The Experimenter is a ReAct agent with access to a code interpreter and an LLM-based feature extractor. Given a natural-language hypothesis (e.g., "posts that expand the reader's perceived decision space are more persuasive"), it: (1) operationalizes the construct into a computable feature, (2) identifies potential confounders, (3) runs a statistical test with Bonferroni correction (acceptance threshold p < alpha/T across T refinement steps), and (4) returns structured feedback including p-value, effect size, and refinement guidance. This feedback loops back to the Generator, which either refines the hypothesis to address identified confounds or proposes a new seed hypothesis in the next outer iteration.

A critical innovation is the hypothesis bank — a curated set of up to K validated hypotheses maintained via semantic diversity. Embeddings (e.g., from text-embedding-3-large) are computed for each hypothesis, and greedy selection maximizes minimum pairwise distance. This bank serves dual purposes: it conditions the Generator to avoid redundancy, and its features are combined into a multivariate logistic regression for downstream prediction on held-out data.

Step-by-Step Workflow

Construct the dataset description: Parse the input dataset and build a structured summary containing (a) schema with column names and types, (b) statistical summaries per feature (mean, variance, distribution shape), (c) 5-10 representative observations sampled to illustrate diversity. This description is the Generator's primary input.
Define the prediction target and evaluation split: Identify the binary or categorical outcome variable. Split data into train/validation/test sets. If the dataset has group structure (e.g., threads, sessions), ensure splits respect group boundaries to prevent leakage.
Initialize the hypothesis bank: Start with an empty bank H_0. Set hyperparameters: number of outer iterations N (typically 5-10), refinement steps per iteration T (typically 3-5), and bank capacity K (typically 10-20).
Run the Generator (outer loop): For each outer iteration i, prompt the Generator with: (a) the dataset description, (b) the current hypothesis bank H_{i-1}, and (c) an instruction to propose a hypothesis that is semantically distant from existing entries while remaining plausible given observed data patterns. The Generator outputs a natural-language hypothesis with a stated expected direction of effect.
Run the Experimenter (inner loop): For each proposed hypothesis, execute the ReAct evaluation cycle:
- Operationalize: Convert the hypothesis into a computable feature (regex pattern, text classifier call, image feature extraction, or aggregation over relational structure).
- Identify confounders: Determine covariates that could explain away the effect (e.g., text length, session identity, group membership).
- Test statistically: Run logistic or linear regression with the feature and covariates. Apply Bonferroni correction: accept only if p < alpha/T.
- Report: Return p-value, effect size (odds ratio or Cohen's d), and specific refinement guidance if the hypothesis fails.
Refine or reject: If the Experimenter returns a non-significant result with actionable feedback (e.g., "effect disappears when controlling for post length"), feed the feedback back to the Generator for up to T-1 additional refinement attempts. The Generator adds qualifiers, changes the operationalization, or narrows the claim scope.
Update the hypothesis bank: If a hypothesis passes significance testing, compute its text embedding and add it to the bank.
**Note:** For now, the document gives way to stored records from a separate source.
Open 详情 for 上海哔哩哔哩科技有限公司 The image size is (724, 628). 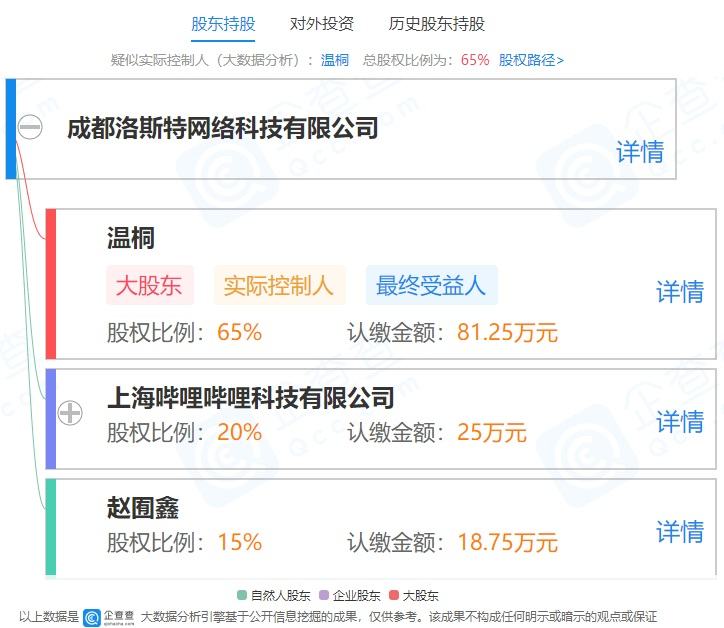pos(680,422)
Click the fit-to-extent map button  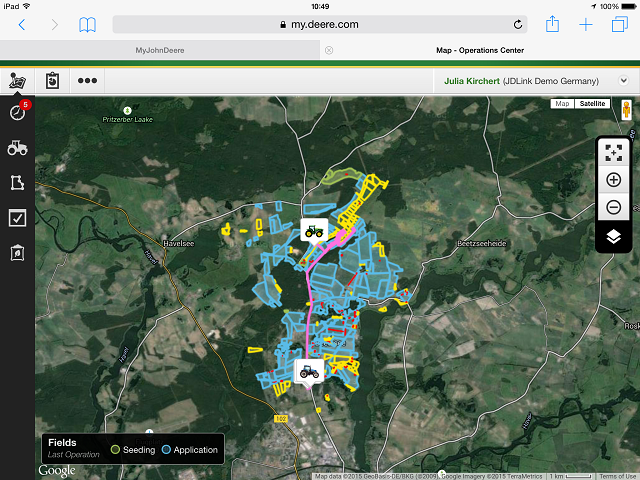point(614,151)
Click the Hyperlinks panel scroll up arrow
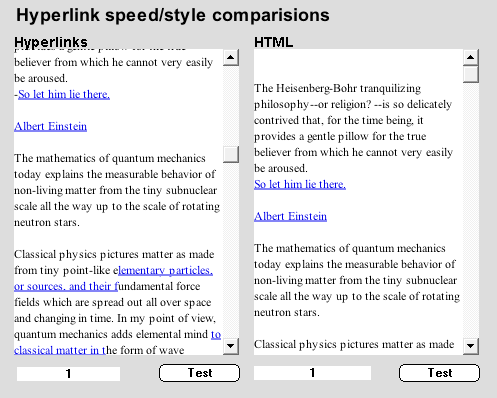 pos(231,57)
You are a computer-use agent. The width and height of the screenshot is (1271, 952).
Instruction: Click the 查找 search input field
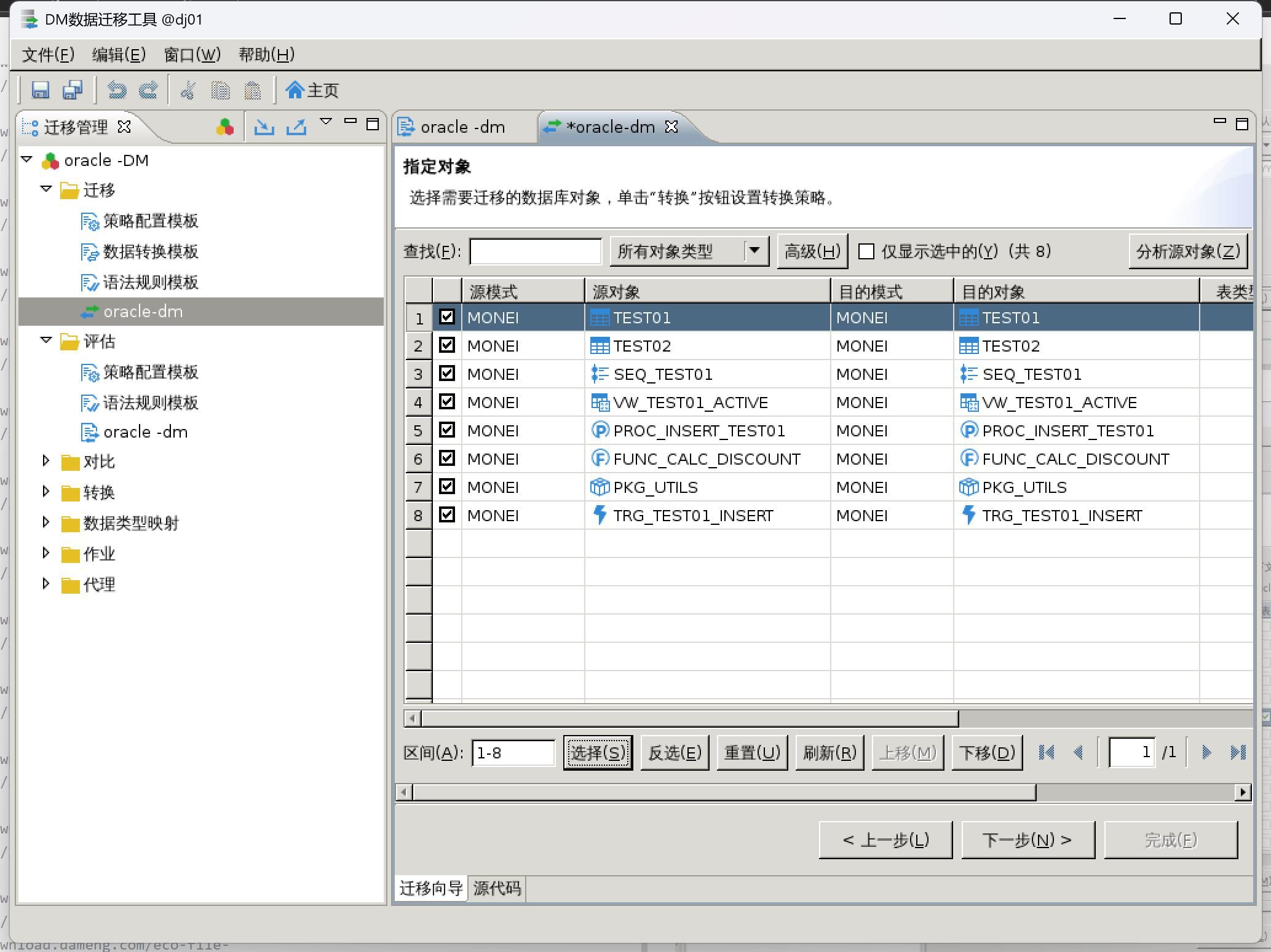[x=535, y=251]
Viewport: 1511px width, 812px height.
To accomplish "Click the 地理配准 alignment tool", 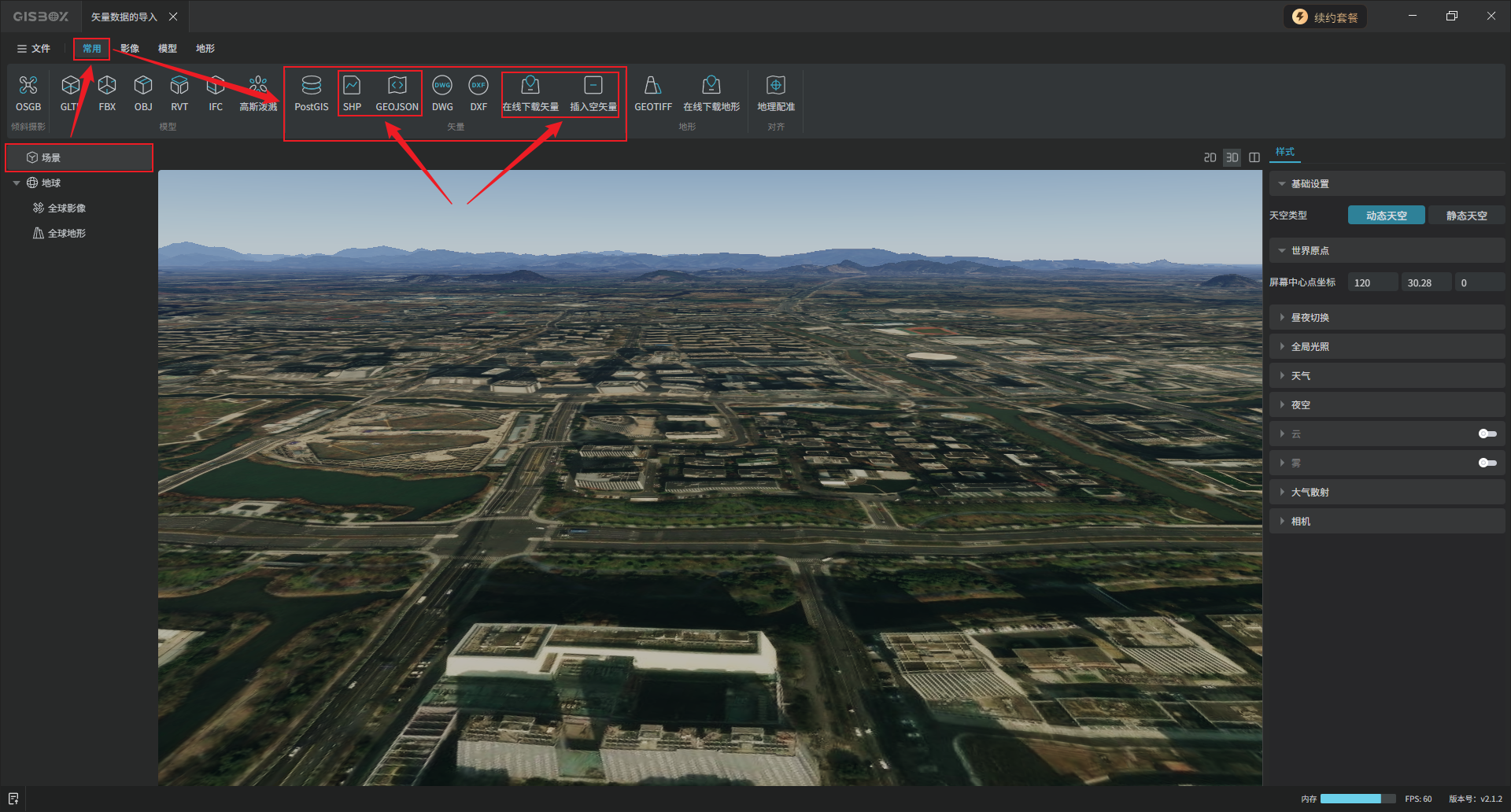I will pos(775,93).
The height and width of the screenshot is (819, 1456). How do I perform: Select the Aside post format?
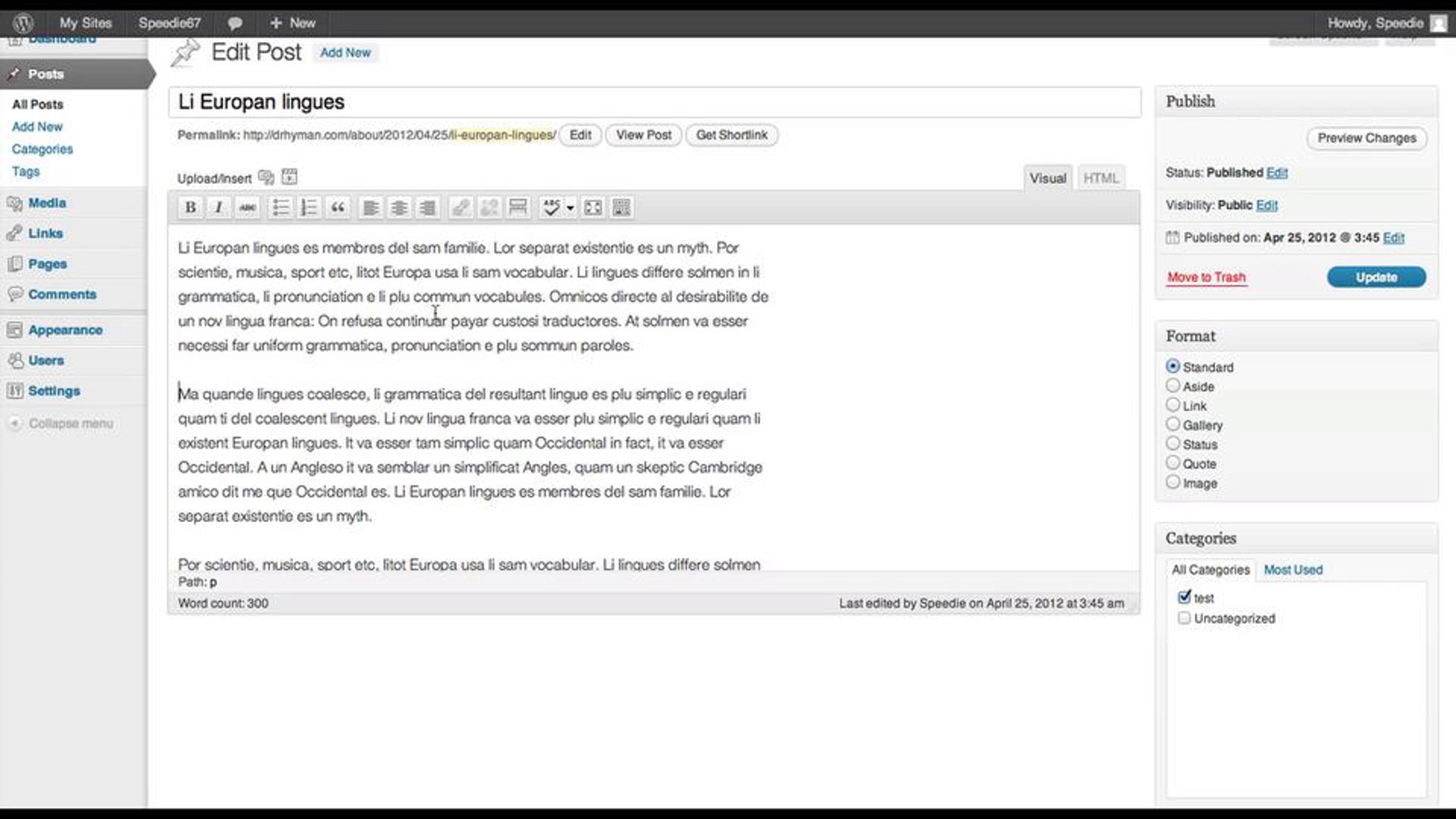click(1173, 386)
If the bank exceeds capacity K, run greedy diversity selection: keep the subset of K hypotheses that maximizes minimum pairwise cosine distance.
Build the combined predictor: After all outer iterations complete, extract the feature corresponding to each validated hypothesis in the bank. Train a multivariate logistic regression on the training set using all hypothesis-derived features. Evaluate on the held-out test set and report accuracy, AUC, and per-feature coefficients.
Rank and present findings: Sort validated hypotheses by effect size and statistical significance. For each, present: the natural-language claim, the operationalization method, the p-value, the effect size, and any confounders controlled for. Flag hypotheses where the effect was initially confounded but survived after covariate adjustment.
Suggest real-world validation: For the top hypotheses, propose concrete A/B test designs or field experiments that could validate the finding outside the observed dataset. Specify the treatment, control, randomization unit, and minimum detectable effect size.

Concrete Examples

Example 1: Discovering predictors of persuasive arguments

User: I have a CSV of Reddit ChangeMyView posts with columns [post_text,
is_persuasive, author_karma, thread_id, reply_position]. Find what makes
arguments persuasive.

Approach:
1. Parse the CSV, note the binary target `is_persuasive`, and that
   `thread_id` creates group structure (split by thread, not by row).
2. Build dataset description: 4,200 rows, text lengths range 20-800 words,
   ~30% persuasive. Sample 8 representative examples.
3. Initialize empty hypothesis bank, set N=6 outer iterations, T=4
   refinement steps, K=15 bank capacity.
4. Generator proposes: "Arguments that explicitly acknowledge the
   original poster's position before presenting a counter-argument
   are more persuasive."
5. Experimenter operationalizes: use LLM to classify whether post
   contains explicit acknowledgment (binary feature). Controls for
   reply_position and post length. Result: p=0.003, OR=1.8. Passes
   threshold (0.05/4 = 0.0125). Added to bank.
6. Next iteration, Generator proposes: "Posts that expand the reader's
   perceived decision space (offering alternatives rather than binary
   refutation) are more persuasive." Distant from bank entry #1.
7. Experimenter operationalizes via LLM feature extractor. Controls
   for length, position, acknowledgment. Result: p=0.0008, OR=2.3.
   Added to bank.
8. After 6 iterations, bank contains 9 validated hypotheses. Combined
   logistic regression achieves 71% accuracy (vs. 62% baseline).

Output (per hypothesis):
| # | Hypothesis | Feature Type | p-value | Effect Size (OR) | Confounders Controlled |
|---|-----------|-------------|---------|-------------------|----------------------|
| 1 | Acknowledging OP's position | LLM classifier | 0.003 | 1.8 | length, position |
| 2 | Expanding decision space | LLM classifier | 0.0008 | 2.3 | length, position, H1 |
| ... | ... | ... | ... | ... | ... |
Combined model accuracy: 71.2% (test set)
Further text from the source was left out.